Excerpt provided:
########################################
Dr. Alice L. Goetz (née Littlejohn) was a lecturer on the subject of sexually transmitted infections, then known as venereal diseases, from the late 1910s into the 1920s. She joined the Bureau of Social Hygiene in 1920, which operated under the State Board of Health as a part of the broader American Social Hygiene Association (ASHA). Sadly, she died at the young age of 48 in 1929. She is buried in Maple Grove Cemetery in her home state of Ohio.

Report for December, 1921
The Bureau of Social Hygiene was started by John D. Rockefeller Jr. after he served on a grand jury investigation of “white slavery,” aka forced prostitution, in New York City and became proactive in addressing the social ills of the day. According to the Rockefeller Foundation, “from 1911 to 1934, the Bureau of Social Hygiene (BSH) funded research and sought to influence public policy on a number of issues related to sex, crime and delinquency.”
########################################
Brief:
In the passage about Dr. Alice L. Goetz, please give the year she joined the Bureau of Social Hygiene. The lines that come next have nothing to do with the passage about Dr. Alice L. Goetz.

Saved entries
########################################
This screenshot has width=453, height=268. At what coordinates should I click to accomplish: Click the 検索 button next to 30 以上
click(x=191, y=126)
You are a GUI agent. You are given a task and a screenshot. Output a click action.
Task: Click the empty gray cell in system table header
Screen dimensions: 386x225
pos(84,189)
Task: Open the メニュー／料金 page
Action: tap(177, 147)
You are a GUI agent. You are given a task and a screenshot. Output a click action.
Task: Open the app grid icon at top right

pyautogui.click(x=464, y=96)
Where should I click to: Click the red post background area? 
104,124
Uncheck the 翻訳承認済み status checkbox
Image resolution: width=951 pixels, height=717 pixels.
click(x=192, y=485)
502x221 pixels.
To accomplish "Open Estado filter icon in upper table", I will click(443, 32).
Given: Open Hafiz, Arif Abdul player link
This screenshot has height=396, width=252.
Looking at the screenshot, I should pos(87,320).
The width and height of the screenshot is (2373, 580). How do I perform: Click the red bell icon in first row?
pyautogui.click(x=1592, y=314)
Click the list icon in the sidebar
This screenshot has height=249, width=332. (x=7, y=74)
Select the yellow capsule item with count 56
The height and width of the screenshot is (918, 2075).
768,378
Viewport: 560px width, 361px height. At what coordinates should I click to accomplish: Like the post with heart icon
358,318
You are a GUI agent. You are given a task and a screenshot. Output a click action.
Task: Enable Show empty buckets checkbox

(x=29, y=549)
########################################
Task result:
1920